#### [RECORDS TO USE]
━━━━

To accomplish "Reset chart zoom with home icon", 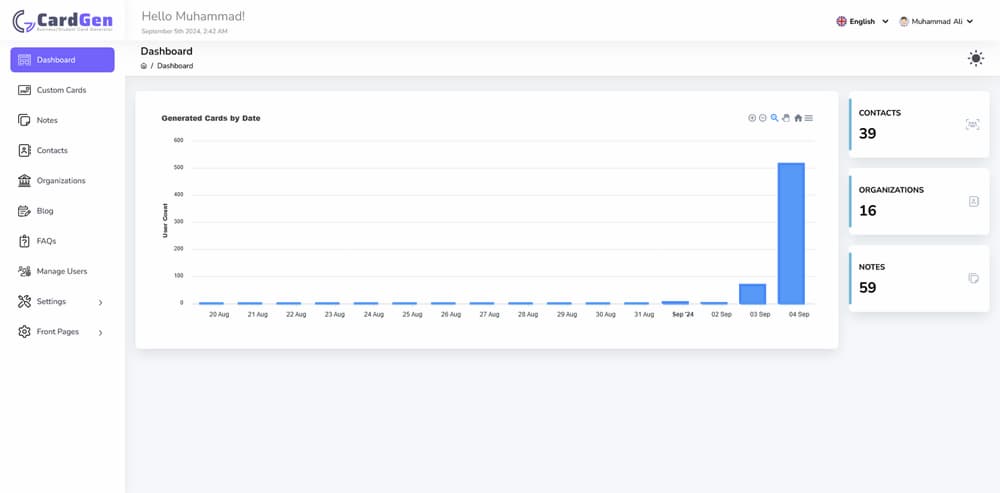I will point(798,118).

━━━━

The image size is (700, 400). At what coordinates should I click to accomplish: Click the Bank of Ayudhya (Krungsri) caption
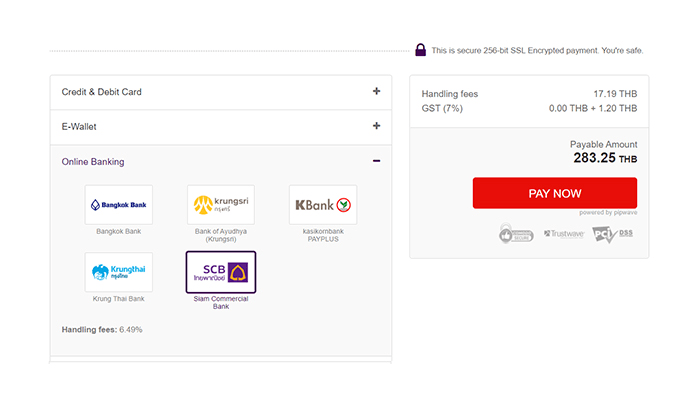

━━━━

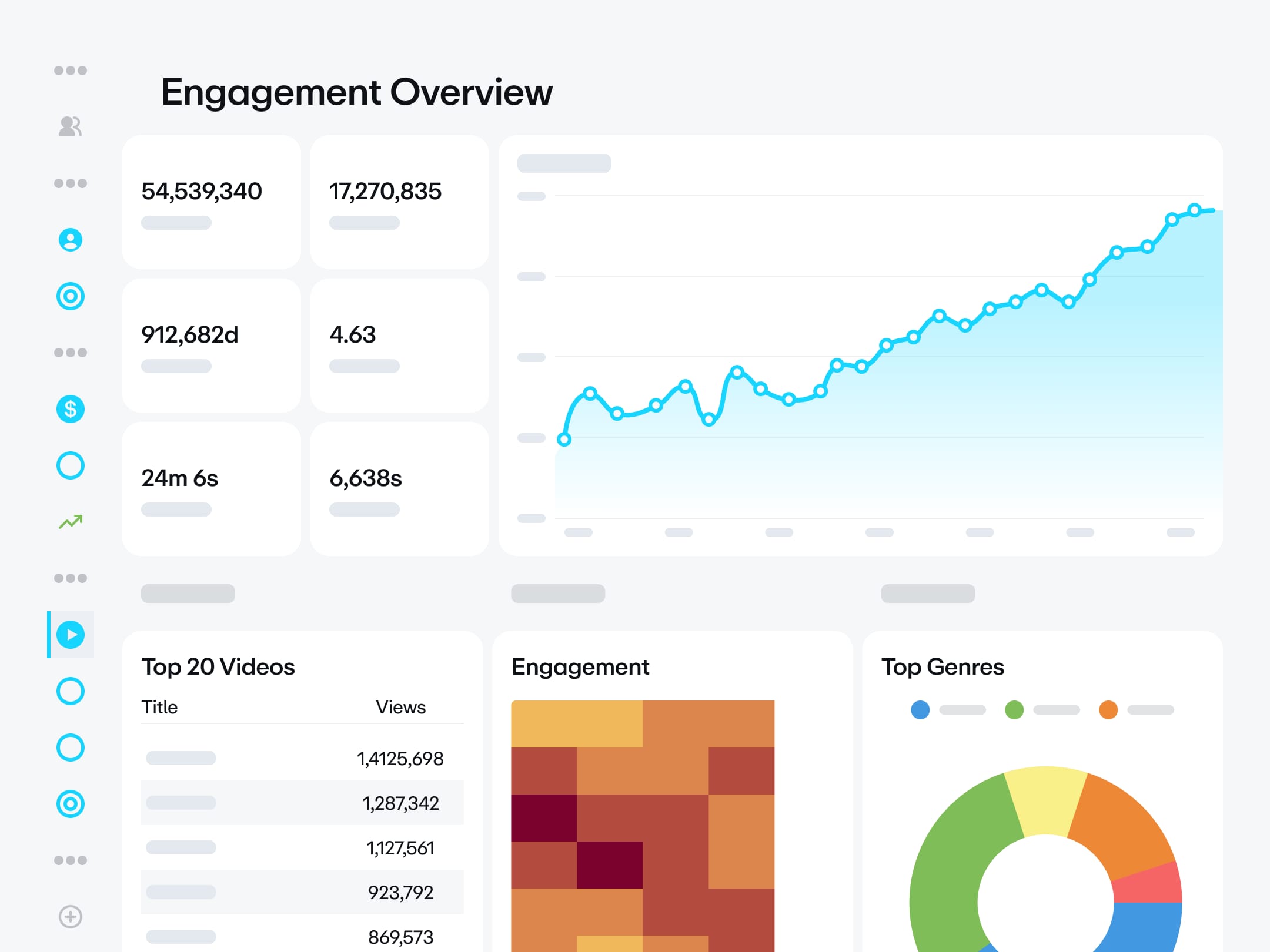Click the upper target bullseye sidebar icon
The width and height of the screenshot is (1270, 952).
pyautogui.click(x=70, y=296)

━━━━

#### [WRITTEN TASK]
Extract the lines starting at the one containing "Click the upper target bullseye sidebar icon" and ending at the one containing "pyautogui.click(x=70, y=296)", both included, and reproduce them verbatim without the pictures.

#### [SOLUTION TO THIS PROBLEM]
Click the upper target bullseye sidebar icon
The width and height of the screenshot is (1270, 952).
pyautogui.click(x=70, y=296)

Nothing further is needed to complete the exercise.